IV. Galen l. c. fights most for MELANCHOLIC and burnt blood, and many with him, and not without cause, since it is most frequently at fault. Hippocrates 6. epidem. 24. says: To those with hemorrhoids, something flows out like black bile. But we have just seen that it cannot be admitted alone, and B. Sennertus l. c. quest. 1. chap. on hemorrhoids argues [this] more fully. Histories of such melancholic people occur all day long: see Forestus, Zacutus, Claudinus. We doubt not that the false humor of SERUM watery fluid also strenuously contributes its share here. Ambros. Paraeus, Chirurg. lib. XII. last chap. supports this, saying: Those who have hemorrhoids flow, shed blood almost mixed with yellow Serum, which gave the impetus to the blood for forward movement, and with its acrimony opened the mouths of the veins. Indeed, any acrid and biting humor, reclining to the vessels of the rectum, is able to bring about the same thing, and to excite anastomōsin vessel connection or diabrosin erosion/eating away, the causes of this evil.
V. The CHEMISTS without a doubt here accuse their own Salia salts [as being] savage, which, being predominant in the human body, sometimes have need of the work of precipitation. A Tartareous feculent humor opens vessels with no trouble: indeed, [the salt] Tartarus the crudity/sediment itself hides in our body, whatever Bertinus, lib. 3. med. chap. 11. might say. See Senn. instit. med. l. 2. part. 2. chap. 8. on humors, from the opinion of the Chemists. Paracelsus indeed has nothing singular here in his works, except that in schol. lib. 6. §. on leprosy, he asserts that the blood of hemorrhoids causes a disease similar to leprosy. Joh. Baptista van Helmont, in the book inscribed Pylorus Rector, t. 18. opines that diarrhea, griping, dysentery, and hemorrhoids arise from the disagreement of the bile and the pylorus.

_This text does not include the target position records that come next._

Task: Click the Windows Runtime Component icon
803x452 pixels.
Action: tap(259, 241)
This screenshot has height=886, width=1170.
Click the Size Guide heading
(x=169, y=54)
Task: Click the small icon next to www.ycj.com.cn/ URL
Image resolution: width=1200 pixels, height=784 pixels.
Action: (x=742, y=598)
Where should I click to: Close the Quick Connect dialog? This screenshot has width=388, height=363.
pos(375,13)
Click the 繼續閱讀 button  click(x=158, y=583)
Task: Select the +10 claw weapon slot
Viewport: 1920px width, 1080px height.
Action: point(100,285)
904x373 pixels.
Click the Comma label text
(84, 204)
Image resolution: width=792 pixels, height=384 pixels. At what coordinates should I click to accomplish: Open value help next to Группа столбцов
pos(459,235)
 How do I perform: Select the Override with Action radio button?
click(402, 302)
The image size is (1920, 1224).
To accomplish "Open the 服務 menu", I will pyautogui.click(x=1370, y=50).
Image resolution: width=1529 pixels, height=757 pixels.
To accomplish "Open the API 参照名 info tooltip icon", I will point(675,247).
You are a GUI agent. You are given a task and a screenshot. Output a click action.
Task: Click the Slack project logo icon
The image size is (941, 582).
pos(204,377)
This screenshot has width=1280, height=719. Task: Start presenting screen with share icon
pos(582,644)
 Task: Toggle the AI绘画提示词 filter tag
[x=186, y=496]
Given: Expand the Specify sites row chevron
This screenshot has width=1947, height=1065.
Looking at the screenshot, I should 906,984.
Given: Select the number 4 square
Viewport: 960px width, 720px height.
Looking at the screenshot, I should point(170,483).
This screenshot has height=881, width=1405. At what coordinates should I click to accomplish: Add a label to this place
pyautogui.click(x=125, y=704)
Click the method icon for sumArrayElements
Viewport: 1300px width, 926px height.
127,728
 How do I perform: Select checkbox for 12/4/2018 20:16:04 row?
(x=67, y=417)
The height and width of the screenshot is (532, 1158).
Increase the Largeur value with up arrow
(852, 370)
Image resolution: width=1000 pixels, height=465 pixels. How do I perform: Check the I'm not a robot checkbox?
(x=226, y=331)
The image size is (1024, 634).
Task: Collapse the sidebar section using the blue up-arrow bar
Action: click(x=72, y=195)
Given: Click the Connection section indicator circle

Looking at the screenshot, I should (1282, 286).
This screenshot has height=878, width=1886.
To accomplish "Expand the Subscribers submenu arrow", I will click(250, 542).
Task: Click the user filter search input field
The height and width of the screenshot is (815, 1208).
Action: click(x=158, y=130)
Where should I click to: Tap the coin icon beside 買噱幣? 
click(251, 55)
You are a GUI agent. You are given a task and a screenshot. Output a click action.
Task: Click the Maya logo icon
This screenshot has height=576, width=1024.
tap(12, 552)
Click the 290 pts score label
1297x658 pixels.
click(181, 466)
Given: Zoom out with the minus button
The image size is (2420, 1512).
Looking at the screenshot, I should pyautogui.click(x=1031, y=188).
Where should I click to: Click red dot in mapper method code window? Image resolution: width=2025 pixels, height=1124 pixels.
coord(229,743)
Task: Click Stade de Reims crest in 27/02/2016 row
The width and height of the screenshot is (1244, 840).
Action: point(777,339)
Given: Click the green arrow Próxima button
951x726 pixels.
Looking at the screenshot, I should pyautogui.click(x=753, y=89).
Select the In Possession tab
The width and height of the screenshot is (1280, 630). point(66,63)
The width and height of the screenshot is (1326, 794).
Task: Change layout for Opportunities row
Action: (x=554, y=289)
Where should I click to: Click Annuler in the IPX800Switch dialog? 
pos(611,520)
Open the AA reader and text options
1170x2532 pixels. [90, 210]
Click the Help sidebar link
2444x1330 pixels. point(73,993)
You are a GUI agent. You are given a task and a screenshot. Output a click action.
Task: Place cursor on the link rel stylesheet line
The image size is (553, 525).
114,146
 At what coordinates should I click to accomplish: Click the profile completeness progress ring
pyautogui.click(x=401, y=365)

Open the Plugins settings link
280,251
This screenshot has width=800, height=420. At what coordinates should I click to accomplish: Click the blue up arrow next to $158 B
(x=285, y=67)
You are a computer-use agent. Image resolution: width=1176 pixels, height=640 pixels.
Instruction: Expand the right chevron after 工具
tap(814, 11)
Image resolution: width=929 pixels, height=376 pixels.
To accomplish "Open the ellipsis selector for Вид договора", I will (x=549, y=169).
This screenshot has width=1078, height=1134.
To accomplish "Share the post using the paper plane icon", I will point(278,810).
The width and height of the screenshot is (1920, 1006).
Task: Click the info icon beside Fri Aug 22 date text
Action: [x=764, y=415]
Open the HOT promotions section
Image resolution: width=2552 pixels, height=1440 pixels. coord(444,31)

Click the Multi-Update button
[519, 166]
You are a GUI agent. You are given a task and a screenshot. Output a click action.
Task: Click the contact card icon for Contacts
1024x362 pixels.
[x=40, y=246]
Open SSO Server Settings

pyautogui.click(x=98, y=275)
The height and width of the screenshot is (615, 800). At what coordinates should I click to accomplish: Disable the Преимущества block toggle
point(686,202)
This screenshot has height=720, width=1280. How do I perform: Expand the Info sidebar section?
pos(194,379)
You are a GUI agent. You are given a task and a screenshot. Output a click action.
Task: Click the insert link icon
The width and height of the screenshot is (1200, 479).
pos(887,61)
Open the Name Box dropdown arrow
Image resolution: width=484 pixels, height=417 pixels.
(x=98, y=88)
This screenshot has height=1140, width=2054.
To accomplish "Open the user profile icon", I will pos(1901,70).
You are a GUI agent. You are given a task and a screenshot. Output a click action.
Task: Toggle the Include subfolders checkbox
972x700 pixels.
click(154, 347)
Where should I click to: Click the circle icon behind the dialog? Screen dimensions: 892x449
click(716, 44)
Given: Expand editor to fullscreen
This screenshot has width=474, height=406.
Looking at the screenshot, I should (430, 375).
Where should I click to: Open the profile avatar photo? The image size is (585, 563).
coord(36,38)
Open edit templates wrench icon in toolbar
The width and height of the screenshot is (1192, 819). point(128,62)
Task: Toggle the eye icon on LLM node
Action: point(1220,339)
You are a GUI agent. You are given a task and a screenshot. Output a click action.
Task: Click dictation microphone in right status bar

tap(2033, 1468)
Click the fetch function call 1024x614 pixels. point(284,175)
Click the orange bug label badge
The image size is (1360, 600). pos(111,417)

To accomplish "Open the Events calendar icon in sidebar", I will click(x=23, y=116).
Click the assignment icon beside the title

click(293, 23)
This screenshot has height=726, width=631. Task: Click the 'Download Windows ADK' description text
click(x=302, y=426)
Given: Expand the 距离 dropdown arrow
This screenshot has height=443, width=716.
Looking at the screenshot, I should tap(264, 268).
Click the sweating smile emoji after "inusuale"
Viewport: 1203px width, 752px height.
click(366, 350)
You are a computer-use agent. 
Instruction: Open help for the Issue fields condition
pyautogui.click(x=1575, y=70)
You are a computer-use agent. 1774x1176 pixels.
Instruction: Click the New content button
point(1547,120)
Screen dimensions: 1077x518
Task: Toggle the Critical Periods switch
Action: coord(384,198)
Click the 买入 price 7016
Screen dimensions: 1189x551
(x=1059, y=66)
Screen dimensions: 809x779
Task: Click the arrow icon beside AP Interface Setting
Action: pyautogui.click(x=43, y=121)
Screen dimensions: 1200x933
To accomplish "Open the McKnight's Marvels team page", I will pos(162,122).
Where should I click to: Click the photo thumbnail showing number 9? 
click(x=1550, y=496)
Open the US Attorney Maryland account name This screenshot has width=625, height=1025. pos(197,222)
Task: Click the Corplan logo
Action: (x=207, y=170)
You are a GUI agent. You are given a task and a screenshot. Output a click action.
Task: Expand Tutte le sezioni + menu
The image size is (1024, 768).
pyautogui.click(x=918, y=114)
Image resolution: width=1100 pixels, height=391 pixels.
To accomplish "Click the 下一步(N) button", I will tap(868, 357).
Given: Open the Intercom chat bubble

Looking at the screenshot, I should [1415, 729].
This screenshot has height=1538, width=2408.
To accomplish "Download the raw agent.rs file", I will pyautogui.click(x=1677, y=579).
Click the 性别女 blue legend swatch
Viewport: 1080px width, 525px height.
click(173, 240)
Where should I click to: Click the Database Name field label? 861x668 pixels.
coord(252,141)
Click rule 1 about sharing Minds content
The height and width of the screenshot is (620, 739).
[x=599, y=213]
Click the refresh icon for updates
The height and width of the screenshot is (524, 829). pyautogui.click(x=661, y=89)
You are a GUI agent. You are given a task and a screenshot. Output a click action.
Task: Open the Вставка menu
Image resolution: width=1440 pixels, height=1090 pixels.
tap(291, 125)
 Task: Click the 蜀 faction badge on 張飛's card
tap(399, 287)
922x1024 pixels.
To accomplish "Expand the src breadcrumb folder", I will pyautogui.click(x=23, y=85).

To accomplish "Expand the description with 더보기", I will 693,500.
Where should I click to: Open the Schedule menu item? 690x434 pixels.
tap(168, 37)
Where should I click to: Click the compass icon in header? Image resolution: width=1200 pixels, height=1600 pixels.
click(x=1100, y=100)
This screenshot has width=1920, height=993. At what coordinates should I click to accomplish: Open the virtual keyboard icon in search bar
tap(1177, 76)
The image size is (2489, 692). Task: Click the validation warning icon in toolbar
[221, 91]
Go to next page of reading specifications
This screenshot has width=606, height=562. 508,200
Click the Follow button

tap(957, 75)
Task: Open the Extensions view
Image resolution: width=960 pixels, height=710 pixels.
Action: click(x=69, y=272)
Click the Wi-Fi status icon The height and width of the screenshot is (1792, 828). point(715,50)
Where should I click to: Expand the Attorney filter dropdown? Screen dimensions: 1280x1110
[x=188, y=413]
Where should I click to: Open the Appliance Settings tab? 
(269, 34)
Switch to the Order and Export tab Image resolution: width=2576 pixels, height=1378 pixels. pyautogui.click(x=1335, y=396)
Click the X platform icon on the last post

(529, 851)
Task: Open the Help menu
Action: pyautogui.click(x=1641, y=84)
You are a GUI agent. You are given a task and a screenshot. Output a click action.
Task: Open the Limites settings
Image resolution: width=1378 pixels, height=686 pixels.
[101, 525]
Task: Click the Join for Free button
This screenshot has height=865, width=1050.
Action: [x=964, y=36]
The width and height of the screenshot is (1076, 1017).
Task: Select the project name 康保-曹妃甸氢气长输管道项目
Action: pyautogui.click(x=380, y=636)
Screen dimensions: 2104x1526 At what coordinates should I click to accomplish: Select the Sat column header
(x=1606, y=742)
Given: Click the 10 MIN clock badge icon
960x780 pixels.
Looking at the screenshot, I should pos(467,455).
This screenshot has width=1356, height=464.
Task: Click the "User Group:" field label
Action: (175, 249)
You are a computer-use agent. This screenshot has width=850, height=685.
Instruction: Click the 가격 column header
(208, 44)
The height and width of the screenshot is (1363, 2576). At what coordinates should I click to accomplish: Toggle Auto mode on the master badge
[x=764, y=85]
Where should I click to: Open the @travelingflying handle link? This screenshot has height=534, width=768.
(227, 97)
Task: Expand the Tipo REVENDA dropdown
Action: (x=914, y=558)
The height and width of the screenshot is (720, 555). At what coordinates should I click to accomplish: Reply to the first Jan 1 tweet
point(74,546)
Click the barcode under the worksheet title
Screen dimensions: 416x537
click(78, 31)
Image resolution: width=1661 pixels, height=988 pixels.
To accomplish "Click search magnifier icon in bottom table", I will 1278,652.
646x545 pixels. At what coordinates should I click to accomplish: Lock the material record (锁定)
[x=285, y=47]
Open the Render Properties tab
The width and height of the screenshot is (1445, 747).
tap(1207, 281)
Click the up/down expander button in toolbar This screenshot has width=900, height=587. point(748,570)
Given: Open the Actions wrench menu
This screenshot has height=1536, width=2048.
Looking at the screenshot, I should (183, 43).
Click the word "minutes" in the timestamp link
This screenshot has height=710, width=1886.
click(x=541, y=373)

VI. Among REMOTER Causes, the NATURAL ones hold the first place, which in any way dispose [the body] to such an immoderate flow, and among them are:
1. The temperament of the whole [body], or especially of the heart and liver, being hot and moist, multiplying blood, or hot and dry, burning it; whence Sennertus considers those more liable who were sanguine in youth, and in whom in adult age the blood is burnt. Likewise, the natural constitution of those vessels being more rare and lax tends toward this.